## Set exercise 1
Write out the part of the essay on scars and wrinkles that opens with the words containing "My physical capacities, my" and closes with "assumptions, and self-definitions.", swapping "footing" for "ground".
## Set exercise 2
Answer these questions about the essay on scars and wrinkles:
(a) What has become more obvious as the years have accrued?
(b) What does the essay call the pattern of scars and wrinkles?
(c) What must be let go of once something is accepted as different?

## Selected text
╔══

Scars and Wrinkles

The more years I’ve accrued, the more obvious it’s become that I can’t take anything for granted.

My physical capacities, my mentality clarity, the way I look, the things I crave, the activities and inputs that fuel me—all are prone to ebb and amendment and declination.

With time I’ve learned that figuring out how to accomodate my specific pattern of scars and wrinkles is a worthwhile investment, as understanding this fingerprint-like, topographic self-portrait helps me anticipate my future needs, while also making it more likely I’ll notice these foibles and thus be capable of establishing stable footing on the uncertain surfaces I’m treading, today, and those I will traverse in the future.

Sometimes the essential effort is simply allowing myself to accept that something is different, and will remain different, and that I consequently must let go of previous understandings, assumptions, and self-definitions.

╚══

## Listed entries
╔══

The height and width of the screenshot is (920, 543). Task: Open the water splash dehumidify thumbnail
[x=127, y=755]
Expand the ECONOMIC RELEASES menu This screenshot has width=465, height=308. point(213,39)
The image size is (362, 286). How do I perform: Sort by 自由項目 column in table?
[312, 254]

╚══
╔══

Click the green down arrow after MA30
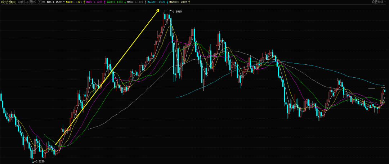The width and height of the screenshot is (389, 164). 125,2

╚══

## Exercise output 1
My physical capacities, my mentality clarity, the way I look, the things I crave, the activities and inputs that fuel me—all are prone to ebb and amendment and declination.

With time I’ve learned that figuring out how to accomodate my specific pattern of scars and wrinkles is a worthwhile investment, as understanding this fingerprint-like, topographic self-portrait helps me anticipate my future needs, while also making it more likely I’ll notice these foibles and thus be capable of establishing stable ground on the uncertain surfaces I’m treading, today, and those I will traverse in the future.

Sometimes the essential effort is simply allowing myself to accept that something is different, and will remain different, and that I consequently must let go of previous understandings, assumptions, and self-definitions.

## Exercise output 2
(a) That nothing can be taken for granted.
(b) A fingerprint-like, topographic self-portrait.
(c) Previous understandings, assumptions, and self-definitions.